### Exercise goal
Every entry in the listing below is to be output unchanged.

----

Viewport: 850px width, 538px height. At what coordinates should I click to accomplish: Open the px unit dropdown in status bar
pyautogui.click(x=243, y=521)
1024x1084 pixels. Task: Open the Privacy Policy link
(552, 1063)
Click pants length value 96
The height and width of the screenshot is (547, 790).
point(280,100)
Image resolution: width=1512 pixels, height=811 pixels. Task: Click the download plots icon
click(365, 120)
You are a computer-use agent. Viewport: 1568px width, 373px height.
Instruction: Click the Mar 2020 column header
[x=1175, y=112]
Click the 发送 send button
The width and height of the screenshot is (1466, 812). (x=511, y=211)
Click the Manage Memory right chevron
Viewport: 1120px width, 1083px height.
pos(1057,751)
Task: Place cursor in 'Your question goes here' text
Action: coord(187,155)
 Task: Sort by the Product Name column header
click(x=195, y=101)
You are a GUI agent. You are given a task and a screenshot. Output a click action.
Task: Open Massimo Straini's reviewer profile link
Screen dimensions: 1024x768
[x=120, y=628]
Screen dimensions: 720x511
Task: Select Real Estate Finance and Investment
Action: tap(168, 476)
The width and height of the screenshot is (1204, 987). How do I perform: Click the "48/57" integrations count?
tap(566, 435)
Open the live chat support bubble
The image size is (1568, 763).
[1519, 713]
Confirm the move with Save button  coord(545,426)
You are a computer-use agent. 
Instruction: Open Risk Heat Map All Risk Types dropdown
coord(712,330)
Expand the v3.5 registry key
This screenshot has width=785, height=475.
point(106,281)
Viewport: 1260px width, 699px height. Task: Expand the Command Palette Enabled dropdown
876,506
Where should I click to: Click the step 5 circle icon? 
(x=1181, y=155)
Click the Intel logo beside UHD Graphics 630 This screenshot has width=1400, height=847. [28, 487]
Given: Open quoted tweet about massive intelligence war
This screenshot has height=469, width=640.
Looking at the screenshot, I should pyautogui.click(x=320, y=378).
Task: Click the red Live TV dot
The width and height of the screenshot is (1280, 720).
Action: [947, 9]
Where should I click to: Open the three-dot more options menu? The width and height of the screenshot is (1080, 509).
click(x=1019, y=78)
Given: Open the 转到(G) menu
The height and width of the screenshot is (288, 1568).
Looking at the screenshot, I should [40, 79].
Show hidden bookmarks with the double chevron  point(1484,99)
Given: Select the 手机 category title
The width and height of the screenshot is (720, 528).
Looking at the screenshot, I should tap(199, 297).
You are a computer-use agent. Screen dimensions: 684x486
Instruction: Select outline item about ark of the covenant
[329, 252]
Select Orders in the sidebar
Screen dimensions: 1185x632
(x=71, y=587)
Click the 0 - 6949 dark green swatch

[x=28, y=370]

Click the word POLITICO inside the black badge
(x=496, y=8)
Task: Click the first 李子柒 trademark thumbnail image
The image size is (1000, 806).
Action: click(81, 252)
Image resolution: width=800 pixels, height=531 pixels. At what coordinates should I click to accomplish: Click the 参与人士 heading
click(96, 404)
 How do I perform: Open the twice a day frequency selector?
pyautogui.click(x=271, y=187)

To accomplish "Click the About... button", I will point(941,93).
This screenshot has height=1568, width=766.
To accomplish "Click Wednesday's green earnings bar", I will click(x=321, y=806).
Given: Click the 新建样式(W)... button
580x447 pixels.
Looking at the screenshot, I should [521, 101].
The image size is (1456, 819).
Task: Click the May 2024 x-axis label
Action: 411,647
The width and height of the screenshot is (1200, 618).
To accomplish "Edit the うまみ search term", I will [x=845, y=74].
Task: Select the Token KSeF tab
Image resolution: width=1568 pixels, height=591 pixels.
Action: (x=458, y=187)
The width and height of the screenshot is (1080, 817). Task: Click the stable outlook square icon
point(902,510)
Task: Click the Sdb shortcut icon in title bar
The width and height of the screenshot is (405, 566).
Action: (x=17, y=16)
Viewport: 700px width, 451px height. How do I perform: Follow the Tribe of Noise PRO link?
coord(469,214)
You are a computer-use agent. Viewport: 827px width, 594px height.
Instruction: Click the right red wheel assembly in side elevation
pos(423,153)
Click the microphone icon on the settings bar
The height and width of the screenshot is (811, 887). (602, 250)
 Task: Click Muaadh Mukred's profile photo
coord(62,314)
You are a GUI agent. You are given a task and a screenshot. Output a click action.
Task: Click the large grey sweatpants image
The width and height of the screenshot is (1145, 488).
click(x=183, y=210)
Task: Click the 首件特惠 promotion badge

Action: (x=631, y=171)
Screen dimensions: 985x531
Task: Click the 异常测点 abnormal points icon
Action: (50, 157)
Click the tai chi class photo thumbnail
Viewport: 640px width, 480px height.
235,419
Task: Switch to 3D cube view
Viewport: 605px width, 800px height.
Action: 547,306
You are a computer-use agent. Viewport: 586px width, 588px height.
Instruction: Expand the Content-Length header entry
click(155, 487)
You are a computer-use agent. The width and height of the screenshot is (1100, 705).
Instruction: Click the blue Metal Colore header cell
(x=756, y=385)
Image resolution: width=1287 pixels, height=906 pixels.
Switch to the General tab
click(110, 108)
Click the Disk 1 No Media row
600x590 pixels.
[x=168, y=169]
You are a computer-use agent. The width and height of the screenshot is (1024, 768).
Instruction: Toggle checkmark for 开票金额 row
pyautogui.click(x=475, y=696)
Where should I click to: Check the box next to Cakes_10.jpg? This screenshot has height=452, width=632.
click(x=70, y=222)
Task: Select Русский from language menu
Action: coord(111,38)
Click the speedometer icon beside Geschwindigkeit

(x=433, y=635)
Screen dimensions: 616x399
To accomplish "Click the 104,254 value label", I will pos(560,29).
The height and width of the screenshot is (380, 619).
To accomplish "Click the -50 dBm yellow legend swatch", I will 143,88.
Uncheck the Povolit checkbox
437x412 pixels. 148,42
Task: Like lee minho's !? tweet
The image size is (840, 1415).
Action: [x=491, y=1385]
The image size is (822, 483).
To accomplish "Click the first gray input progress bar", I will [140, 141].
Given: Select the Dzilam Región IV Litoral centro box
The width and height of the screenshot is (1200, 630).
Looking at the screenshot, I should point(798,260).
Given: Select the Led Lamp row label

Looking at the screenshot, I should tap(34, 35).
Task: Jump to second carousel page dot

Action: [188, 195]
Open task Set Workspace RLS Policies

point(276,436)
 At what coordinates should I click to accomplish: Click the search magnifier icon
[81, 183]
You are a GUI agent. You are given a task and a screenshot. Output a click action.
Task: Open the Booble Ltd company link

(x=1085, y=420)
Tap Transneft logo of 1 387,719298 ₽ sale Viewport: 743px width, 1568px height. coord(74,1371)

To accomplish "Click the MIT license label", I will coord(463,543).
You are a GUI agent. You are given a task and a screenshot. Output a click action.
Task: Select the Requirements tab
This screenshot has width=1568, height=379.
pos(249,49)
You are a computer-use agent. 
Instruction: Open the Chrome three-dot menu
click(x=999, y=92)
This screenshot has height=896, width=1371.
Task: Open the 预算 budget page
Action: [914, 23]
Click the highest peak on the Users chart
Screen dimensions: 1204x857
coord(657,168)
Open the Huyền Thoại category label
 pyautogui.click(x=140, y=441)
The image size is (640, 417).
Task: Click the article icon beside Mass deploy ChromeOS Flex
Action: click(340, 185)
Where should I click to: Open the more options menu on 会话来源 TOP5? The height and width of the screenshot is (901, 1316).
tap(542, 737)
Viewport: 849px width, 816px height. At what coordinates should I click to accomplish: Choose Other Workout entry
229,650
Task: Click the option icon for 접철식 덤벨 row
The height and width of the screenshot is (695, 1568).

----

### Answer below
Viewport: 850px width, 538px height. At what coordinates should I click to accomplish: Open the px unit dropdown in status bar
pyautogui.click(x=243, y=521)
1024x1084 pixels. Task: Open the Privacy Policy link
(552, 1063)
Click pants length value 96
The height and width of the screenshot is (547, 790).
point(280,100)
Image resolution: width=1512 pixels, height=811 pixels. Task: Click the download plots icon
click(365, 120)
You are a computer-use agent. Viewport: 1568px width, 373px height.
Instruction: Click the Mar 2020 column header
[x=1175, y=112]
Click the 发送 send button
The width and height of the screenshot is (1466, 812). (x=511, y=211)
Click the Manage Memory right chevron
Viewport: 1120px width, 1083px height.
pos(1057,751)
Task: Place cursor in 'Your question goes here' text
Action: coord(187,155)
 Task: Sort by the Product Name column header
click(x=195, y=101)
You are a GUI agent. You are given a task and a screenshot. Output a click action.
Task: Open Massimo Straini's reviewer profile link
Screen dimensions: 1024x768
[x=120, y=628]
Screen dimensions: 720x511
Task: Select Real Estate Finance and Investment
Action: tap(168, 476)
The width and height of the screenshot is (1204, 987). How do I perform: Click the "48/57" integrations count?
tap(566, 435)
Open the live chat support bubble
The image size is (1568, 763).
[1519, 713]
Confirm the move with Save button  coord(545,426)
You are a computer-use agent. 
Instruction: Open Risk Heat Map All Risk Types dropdown
coord(712,330)
Expand the v3.5 registry key
This screenshot has width=785, height=475.
point(106,281)
Viewport: 1260px width, 699px height. Task: Expand the Command Palette Enabled dropdown
876,506
Where should I click to: Click the step 5 circle icon? 
(x=1181, y=155)
Click the Intel logo beside UHD Graphics 630 This screenshot has width=1400, height=847. [28, 487]
Given: Open quoted tweet about massive intelligence war
This screenshot has height=469, width=640.
Looking at the screenshot, I should pyautogui.click(x=320, y=378).
Task: Click the red Live TV dot
The width and height of the screenshot is (1280, 720).
Action: [947, 9]
Where should I click to: Open the three-dot more options menu? The width and height of the screenshot is (1080, 509).
click(x=1019, y=78)
Given: Open the 转到(G) menu
The height and width of the screenshot is (288, 1568).
Looking at the screenshot, I should [40, 79].
Show hidden bookmarks with the double chevron  point(1484,99)
Given: Select the 手机 category title
The width and height of the screenshot is (720, 528).
Looking at the screenshot, I should tap(199, 297).
You are a computer-use agent. Screen dimensions: 684x486
Instruction: Select outline item about ark of the covenant
[329, 252]
Select Orders in the sidebar
Screen dimensions: 1185x632
(x=71, y=587)
Click the 0 - 6949 dark green swatch

[x=28, y=370]

Click the word POLITICO inside the black badge
(x=496, y=8)
Task: Click the first 李子柒 trademark thumbnail image
The image size is (1000, 806).
Action: click(81, 252)
Image resolution: width=800 pixels, height=531 pixels. At what coordinates should I click to accomplish: Click the 参与人士 heading
click(96, 404)
 How do I perform: Open the twice a day frequency selector?
pyautogui.click(x=271, y=187)

To accomplish "Click the About... button", I will point(941,93).
This screenshot has height=1568, width=766.
To accomplish "Click Wednesday's green earnings bar", I will click(x=321, y=806).
Given: Click the 新建样式(W)... button
580x447 pixels.
Looking at the screenshot, I should [521, 101].
The image size is (1456, 819).
Task: Click the May 2024 x-axis label
Action: 411,647
The width and height of the screenshot is (1200, 618).
To accomplish "Edit the うまみ search term", I will [x=845, y=74].
Task: Select the Token KSeF tab
Image resolution: width=1568 pixels, height=591 pixels.
Action: (x=458, y=187)
The width and height of the screenshot is (1080, 817). Task: Click the stable outlook square icon
point(902,510)
Task: Click the Sdb shortcut icon in title bar
The width and height of the screenshot is (405, 566).
Action: (x=17, y=16)
Viewport: 700px width, 451px height. How do I perform: Follow the Tribe of Noise PRO link?
coord(469,214)
You are a computer-use agent. Viewport: 827px width, 594px height.
Instruction: Click the right red wheel assembly in side elevation
pos(423,153)
Click the microphone icon on the settings bar
The height and width of the screenshot is (811, 887). (602, 250)
 Task: Click Muaadh Mukred's profile photo
coord(62,314)
You are a GUI agent. You are given a task and a screenshot. Output a click action.
Task: Click the large grey sweatpants image
The width and height of the screenshot is (1145, 488).
click(x=183, y=210)
Task: Click the 首件特惠 promotion badge

Action: (x=631, y=171)
Screen dimensions: 985x531
Task: Click the 异常测点 abnormal points icon
Action: (50, 157)
Click the tai chi class photo thumbnail
Viewport: 640px width, 480px height.
235,419
Task: Switch to 3D cube view
Viewport: 605px width, 800px height.
Action: 547,306
You are a computer-use agent. Viewport: 586px width, 588px height.
Instruction: Expand the Content-Length header entry
click(155, 487)
You are a computer-use agent. The width and height of the screenshot is (1100, 705).
Instruction: Click the blue Metal Colore header cell
(x=756, y=385)
Image resolution: width=1287 pixels, height=906 pixels.
Switch to the General tab
click(110, 108)
Click the Disk 1 No Media row
600x590 pixels.
[x=168, y=169]
You are a computer-use agent. The width and height of the screenshot is (1024, 768).
Instruction: Toggle checkmark for 开票金额 row
pyautogui.click(x=475, y=696)
Where should I click to: Check the box next to Cakes_10.jpg? This screenshot has height=452, width=632.
click(x=70, y=222)
Task: Select Русский from language menu
Action: coord(111,38)
Click the speedometer icon beside Geschwindigkeit

(x=433, y=635)
Screen dimensions: 616x399
To accomplish "Click the 104,254 value label", I will pos(560,29).
The height and width of the screenshot is (380, 619).
To accomplish "Click the -50 dBm yellow legend swatch", I will 143,88.
Uncheck the Povolit checkbox
437x412 pixels. 148,42
Task: Like lee minho's !? tweet
The image size is (840, 1415).
Action: [x=491, y=1385]
The image size is (822, 483).
To accomplish "Click the first gray input progress bar", I will [140, 141].
Given: Select the Dzilam Región IV Litoral centro box
The width and height of the screenshot is (1200, 630).
Looking at the screenshot, I should point(798,260).
Given: Select the Led Lamp row label

Looking at the screenshot, I should tap(34, 35).
Task: Jump to second carousel page dot

Action: [188, 195]
Open task Set Workspace RLS Policies

point(276,436)
 At what coordinates should I click to accomplish: Click the search magnifier icon
[81, 183]
You are a GUI agent. You are given a task and a screenshot. Output a click action.
Task: Open the Booble Ltd company link

(x=1085, y=420)
Tap Transneft logo of 1 387,719298 ₽ sale Viewport: 743px width, 1568px height. coord(74,1371)

To accomplish "Click the MIT license label", I will coord(463,543).
You are a GUI agent. You are given a task and a screenshot. Output a click action.
Task: Select the Requirements tab
This screenshot has width=1568, height=379.
pos(249,49)
You are a computer-use agent. 
Instruction: Open the Chrome three-dot menu
click(x=999, y=92)
This screenshot has height=896, width=1371.
Task: Open the 预算 budget page
Action: [914, 23]
Click the highest peak on the Users chart
Screen dimensions: 1204x857
coord(657,168)
Open the Huyền Thoại category label
 pyautogui.click(x=140, y=441)
The image size is (640, 417).
Task: Click the article icon beside Mass deploy ChromeOS Flex
Action: click(340, 185)
Where should I click to: Open the more options menu on 会话来源 TOP5? The height and width of the screenshot is (901, 1316).
tap(542, 737)
Viewport: 849px width, 816px height. At what coordinates should I click to accomplish: Choose Other Workout entry
229,650
Task: Click the option icon for 접철식 덤벨 row
The height and width of the screenshot is (695, 1568).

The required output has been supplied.